Phil Stiles and his gang, augmented here by Therapy? drummer Graham Hopkins, which is enough for bonus points on its own, reckon that “sometimes you have to go back to go forward” and as such they have looked back into their own past. More to the point, they have looked back to an era when alternative rock, metal and everything in between felt dangerous, exciting and properly alive.

The opener “Instant Fix” offers instant gratification. Indeed, you can imagine Therapy? doing this. It is scrappy, catchy and laser-guided, a perfect window into this world. Everything about it hits quickly and leaves a mark.

“Narcissist” comes in with similar intent, if a little more groove. There is a touch of Alice In Chains about it, but it still carries that wonderful 90s sloganeering. “God he hates me, but can’t erase me,” spits Stiles, and it sticks straight away.

“Playing Games” broods a little like early Feeder and has a sublime melody running right through it, which makes it a real highlight. It is the sort of song that reminds you Final Coil have never been short on ideas, only here they frame them in a way that feels leaner, harder and more immediate.

They save the best for last, though. Six and a bit of the 17 minutes this takes belong to the brilliant “Woke”. Ambitious and angular, and even prog in its fluidity, it is all jagged edges and intent. You imagine this is exactly what the band had in mind when they first started talking about making a record that reconnected them with what lit the fuse in the first place.

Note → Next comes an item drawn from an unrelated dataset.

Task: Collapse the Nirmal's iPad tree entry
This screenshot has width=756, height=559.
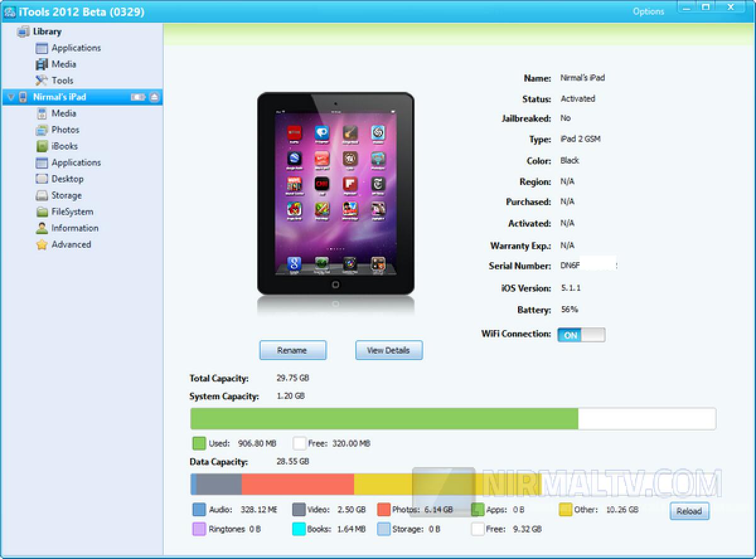Action: pyautogui.click(x=11, y=97)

This is Final Coil stripping things back without losing any of what makes them special. It is shorter, sharper and far more direct than the big conceptual records, but it is no throwaway stopgap. Instead, it finds the band plugging themselves back into the music that lit the fuse in the first place and coming out the other side with something urgent, loud and alive. In other words, this is not nostalgia for the sake of it. It is Final Coil reminding you that underneath all the grand ideas and scope, they can still hit hard when they want to.